Controversial statement: Theater people are among the grittiest people I know. I myself have danced while I had broken bones in my foot and performed in a press night for a play while in the throes of food poisoning — believe you me that was not pretty. What other profession calls the week before the final deadline “hell week”? This particular type of crazy, I’ll call it grit, is not because we’re drama queens who want all the limelight — a common misconception about theater artists. It’s because, ultimately, we understand that our success and our failure lies in our collective grit and passion, and no one wants to be the weak link. So we tell our stories of grit like badges of honor.

As for our Cum Laude inductees today, you wouldn’t be here if you lacked grit — you’ve got it in spades. To you, doing the work well and on deadline got you in this mess to begin with. I am not telling you anything you don’t know. I am applauding you for all the work that got you here.

So, you have passion and you have grit — plot points we’ve already established. So what are we missing?

Conflict.

This is the hard part. Being Cum Laude, achieving things like this, sets the expectation with the people around you. There will be people who are going to push back on your following your passion. They might say, as they did to me, “You are in Honors classes, you are Cum Laude, you have strong test scores. Can’t you just be a doctor?”

It’s gotten a little better recently. There have been some great Ted Talks, and all of a sudden being “creative” is all the rage. But being creative and taking risks in a class project and taking risks with your life’s work are very different things. You are going to want to follow your dreams: save a rainforest, design a new art form, or delve into the deepest, darkest, least profitable depths of the mathematics world. That may confuse some people in your life. They may get confused and think that they are the directors of your play instead of actors. This happens in theater all the time.

Just remember that you have your own plot to write and stay true to your vision.

What makes Cum Laude such an honor is that it is not just an award to be put on a shelf — it’s a hard to describe quality that you possess that will serve you more than any other facts that you’ve learned to this point. Let’s face it, Google has trivialized the finding out of facts. The modern age calls to question the worth of rote memorization. The most important, salient, and pivotal skills for your future lie in your ability to tap into your passions and persevere through obstacles. Cum Laude is now part of your identity. It describes how you approach knowledge, learning, people, and how you express your ideas to others. It is both a public acknowledgement and a private secret that you will always carry.

I have realized that writing my own script, whether it be for this speech or the narrative of my life, is not a big scary thing but a privilege. And it’s a privilege that you have as well.
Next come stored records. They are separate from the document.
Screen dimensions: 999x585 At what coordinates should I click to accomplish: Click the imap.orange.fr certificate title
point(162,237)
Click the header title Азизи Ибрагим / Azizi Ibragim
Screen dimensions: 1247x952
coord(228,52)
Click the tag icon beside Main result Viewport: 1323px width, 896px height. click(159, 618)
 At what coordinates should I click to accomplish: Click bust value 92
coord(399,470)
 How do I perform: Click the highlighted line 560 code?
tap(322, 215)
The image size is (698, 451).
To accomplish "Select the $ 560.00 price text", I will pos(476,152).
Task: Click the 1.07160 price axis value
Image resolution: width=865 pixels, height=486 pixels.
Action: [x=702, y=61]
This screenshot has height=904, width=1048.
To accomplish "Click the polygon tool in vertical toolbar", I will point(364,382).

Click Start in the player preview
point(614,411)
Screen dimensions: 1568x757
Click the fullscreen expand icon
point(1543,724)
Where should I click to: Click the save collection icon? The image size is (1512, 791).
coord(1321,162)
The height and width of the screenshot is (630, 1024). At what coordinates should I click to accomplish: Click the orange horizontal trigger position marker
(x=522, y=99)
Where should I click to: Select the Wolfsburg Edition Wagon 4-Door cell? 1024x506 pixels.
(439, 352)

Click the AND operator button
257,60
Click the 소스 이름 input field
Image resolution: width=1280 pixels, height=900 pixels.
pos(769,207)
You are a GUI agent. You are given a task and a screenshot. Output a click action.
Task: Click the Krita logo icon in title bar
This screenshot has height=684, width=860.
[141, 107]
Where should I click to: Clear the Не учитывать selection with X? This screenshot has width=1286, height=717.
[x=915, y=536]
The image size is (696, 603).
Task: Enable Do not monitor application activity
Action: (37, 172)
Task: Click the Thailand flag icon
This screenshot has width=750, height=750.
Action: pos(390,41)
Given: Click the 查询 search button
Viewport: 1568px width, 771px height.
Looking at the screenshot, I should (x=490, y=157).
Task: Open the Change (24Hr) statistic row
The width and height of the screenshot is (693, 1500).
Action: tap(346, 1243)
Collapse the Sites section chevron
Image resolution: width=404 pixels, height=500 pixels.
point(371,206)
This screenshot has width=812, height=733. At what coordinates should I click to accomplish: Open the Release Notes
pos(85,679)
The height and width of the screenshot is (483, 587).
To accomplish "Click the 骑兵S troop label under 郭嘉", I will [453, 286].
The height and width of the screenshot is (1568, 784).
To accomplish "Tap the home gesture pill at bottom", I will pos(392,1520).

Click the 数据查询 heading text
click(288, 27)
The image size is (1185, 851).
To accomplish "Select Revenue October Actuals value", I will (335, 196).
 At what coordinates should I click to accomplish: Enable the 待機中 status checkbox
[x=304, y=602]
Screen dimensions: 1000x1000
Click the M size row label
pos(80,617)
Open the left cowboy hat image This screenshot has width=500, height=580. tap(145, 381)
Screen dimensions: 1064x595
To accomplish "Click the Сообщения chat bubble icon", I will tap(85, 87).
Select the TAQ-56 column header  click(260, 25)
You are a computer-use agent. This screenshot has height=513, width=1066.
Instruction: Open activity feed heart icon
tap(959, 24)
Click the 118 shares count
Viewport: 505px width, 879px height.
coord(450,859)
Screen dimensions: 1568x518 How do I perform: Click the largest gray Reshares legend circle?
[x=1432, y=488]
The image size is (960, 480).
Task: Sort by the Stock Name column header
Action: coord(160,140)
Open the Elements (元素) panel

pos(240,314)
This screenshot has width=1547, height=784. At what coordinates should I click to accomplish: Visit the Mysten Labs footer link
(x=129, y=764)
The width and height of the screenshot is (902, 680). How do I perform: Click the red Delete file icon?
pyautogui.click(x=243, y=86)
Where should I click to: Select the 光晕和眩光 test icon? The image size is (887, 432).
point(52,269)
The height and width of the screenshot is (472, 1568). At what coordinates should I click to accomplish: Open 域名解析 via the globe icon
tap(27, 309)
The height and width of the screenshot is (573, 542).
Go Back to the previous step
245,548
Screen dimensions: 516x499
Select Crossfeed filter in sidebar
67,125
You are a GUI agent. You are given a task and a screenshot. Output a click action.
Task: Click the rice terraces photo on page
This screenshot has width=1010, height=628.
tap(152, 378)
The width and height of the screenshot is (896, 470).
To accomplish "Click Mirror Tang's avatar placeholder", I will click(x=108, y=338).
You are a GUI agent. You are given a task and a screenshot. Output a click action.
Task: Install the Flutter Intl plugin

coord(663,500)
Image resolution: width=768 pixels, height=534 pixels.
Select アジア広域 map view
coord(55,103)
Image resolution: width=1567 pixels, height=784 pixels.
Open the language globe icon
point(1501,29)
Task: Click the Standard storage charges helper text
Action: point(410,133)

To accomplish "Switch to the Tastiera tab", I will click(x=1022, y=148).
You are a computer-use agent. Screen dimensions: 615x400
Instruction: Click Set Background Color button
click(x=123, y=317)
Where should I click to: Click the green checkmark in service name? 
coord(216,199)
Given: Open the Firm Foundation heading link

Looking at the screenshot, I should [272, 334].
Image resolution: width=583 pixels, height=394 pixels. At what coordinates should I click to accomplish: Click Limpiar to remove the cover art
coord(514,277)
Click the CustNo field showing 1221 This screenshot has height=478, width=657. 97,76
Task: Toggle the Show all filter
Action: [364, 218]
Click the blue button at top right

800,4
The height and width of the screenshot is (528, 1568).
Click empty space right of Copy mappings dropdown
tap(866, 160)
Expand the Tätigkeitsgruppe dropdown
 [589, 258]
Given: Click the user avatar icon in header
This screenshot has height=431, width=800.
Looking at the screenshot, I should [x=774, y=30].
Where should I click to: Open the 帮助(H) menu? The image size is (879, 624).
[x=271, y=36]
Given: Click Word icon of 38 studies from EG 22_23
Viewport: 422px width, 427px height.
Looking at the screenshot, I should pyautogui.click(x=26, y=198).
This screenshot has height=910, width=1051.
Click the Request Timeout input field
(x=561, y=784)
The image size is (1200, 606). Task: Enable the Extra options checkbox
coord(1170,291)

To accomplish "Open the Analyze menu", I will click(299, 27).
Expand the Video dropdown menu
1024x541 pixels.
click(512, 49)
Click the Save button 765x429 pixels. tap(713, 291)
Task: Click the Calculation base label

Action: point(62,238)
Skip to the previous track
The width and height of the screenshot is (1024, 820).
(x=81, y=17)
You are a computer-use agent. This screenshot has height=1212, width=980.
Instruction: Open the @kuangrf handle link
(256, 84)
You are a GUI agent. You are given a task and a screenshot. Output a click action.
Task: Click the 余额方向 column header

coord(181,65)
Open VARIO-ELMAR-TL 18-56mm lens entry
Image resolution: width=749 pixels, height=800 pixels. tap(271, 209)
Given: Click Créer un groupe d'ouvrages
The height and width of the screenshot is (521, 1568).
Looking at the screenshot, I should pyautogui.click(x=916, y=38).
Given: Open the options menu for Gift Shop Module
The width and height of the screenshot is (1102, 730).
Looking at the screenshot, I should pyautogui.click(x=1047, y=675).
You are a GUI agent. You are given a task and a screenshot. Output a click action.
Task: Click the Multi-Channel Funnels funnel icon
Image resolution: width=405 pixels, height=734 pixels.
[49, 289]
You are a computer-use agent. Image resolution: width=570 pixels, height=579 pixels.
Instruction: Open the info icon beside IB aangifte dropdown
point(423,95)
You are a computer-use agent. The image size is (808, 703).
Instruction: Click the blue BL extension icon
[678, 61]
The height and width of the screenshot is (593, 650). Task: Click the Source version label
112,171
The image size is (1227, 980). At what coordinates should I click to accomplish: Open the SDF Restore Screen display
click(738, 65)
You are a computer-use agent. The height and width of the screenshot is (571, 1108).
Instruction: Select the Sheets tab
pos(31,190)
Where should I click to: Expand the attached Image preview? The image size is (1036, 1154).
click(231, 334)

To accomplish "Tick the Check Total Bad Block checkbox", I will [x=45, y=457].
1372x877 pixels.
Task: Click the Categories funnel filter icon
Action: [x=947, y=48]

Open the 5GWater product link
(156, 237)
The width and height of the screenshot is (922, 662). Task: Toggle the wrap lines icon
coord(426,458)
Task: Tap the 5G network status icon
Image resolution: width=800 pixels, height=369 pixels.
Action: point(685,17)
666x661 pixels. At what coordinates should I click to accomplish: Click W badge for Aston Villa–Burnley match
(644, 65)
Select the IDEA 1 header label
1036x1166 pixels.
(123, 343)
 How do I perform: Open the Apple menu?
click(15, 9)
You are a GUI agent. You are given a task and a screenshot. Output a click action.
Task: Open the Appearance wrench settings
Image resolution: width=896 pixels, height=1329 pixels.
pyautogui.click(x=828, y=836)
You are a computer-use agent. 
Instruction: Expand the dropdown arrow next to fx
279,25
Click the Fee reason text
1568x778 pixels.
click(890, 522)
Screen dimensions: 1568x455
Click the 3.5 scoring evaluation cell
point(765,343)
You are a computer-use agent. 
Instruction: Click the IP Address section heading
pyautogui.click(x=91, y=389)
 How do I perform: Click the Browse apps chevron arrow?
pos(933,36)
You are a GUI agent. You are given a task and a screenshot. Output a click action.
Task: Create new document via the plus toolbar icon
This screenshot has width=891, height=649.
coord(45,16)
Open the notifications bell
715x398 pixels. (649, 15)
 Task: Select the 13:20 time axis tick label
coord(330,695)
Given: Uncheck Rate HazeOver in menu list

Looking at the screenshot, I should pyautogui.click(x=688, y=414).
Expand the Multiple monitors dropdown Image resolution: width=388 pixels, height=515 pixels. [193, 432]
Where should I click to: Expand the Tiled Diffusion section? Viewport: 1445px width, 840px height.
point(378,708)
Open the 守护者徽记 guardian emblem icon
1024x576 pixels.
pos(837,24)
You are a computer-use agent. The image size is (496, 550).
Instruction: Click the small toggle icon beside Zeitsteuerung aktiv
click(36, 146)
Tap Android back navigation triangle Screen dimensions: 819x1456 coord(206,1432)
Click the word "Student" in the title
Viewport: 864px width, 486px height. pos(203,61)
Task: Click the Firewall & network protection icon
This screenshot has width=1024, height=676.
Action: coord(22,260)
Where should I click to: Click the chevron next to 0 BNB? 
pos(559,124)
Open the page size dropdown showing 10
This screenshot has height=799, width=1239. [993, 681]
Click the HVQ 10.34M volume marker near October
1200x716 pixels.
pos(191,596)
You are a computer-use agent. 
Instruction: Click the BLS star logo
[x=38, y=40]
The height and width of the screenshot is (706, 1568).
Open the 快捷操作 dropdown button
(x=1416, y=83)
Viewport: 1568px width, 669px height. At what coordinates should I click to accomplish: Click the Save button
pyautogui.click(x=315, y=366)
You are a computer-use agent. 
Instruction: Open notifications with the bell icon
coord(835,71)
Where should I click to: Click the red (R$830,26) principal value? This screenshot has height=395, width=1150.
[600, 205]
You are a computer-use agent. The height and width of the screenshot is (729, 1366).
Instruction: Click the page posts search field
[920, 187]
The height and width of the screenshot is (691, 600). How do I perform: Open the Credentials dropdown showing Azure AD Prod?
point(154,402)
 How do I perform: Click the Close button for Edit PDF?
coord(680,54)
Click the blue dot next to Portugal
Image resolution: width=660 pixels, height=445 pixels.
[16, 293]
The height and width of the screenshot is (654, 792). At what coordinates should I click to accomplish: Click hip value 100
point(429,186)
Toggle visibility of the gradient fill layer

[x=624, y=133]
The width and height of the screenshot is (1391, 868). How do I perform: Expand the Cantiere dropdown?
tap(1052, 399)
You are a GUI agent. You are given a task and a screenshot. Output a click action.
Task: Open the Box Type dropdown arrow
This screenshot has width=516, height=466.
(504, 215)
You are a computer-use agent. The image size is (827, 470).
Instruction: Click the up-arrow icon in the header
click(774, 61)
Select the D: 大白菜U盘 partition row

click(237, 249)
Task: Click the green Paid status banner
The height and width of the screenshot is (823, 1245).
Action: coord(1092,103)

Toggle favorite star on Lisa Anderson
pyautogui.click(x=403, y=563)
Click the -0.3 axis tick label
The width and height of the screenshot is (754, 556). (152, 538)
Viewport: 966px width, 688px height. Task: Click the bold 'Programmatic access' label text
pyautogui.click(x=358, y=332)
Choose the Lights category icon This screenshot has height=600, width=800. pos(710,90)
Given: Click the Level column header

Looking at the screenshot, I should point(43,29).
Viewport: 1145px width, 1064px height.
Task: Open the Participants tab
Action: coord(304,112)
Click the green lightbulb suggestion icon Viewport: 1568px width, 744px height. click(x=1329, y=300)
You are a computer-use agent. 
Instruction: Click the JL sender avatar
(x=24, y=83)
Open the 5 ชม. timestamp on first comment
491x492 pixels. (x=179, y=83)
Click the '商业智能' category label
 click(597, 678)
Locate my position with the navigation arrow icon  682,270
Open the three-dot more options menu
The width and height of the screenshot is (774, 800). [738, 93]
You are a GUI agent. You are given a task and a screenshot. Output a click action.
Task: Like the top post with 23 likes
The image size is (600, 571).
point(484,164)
You set the mood, you welcome the characters into your life who will make it interesting, carry you through, teach you, love you. You decide which plot twists to add (although fate may play a hand as well). And no Google search, no matter how many quotes or symbols you add to it, will be able to give you those answers.

You get to create your own script and your own character —  and you have all the tools to do so.

It is my honor, on behalf of the entire Beaver Community to offer my sincere congratulation to our new member of the Cum Laude Society.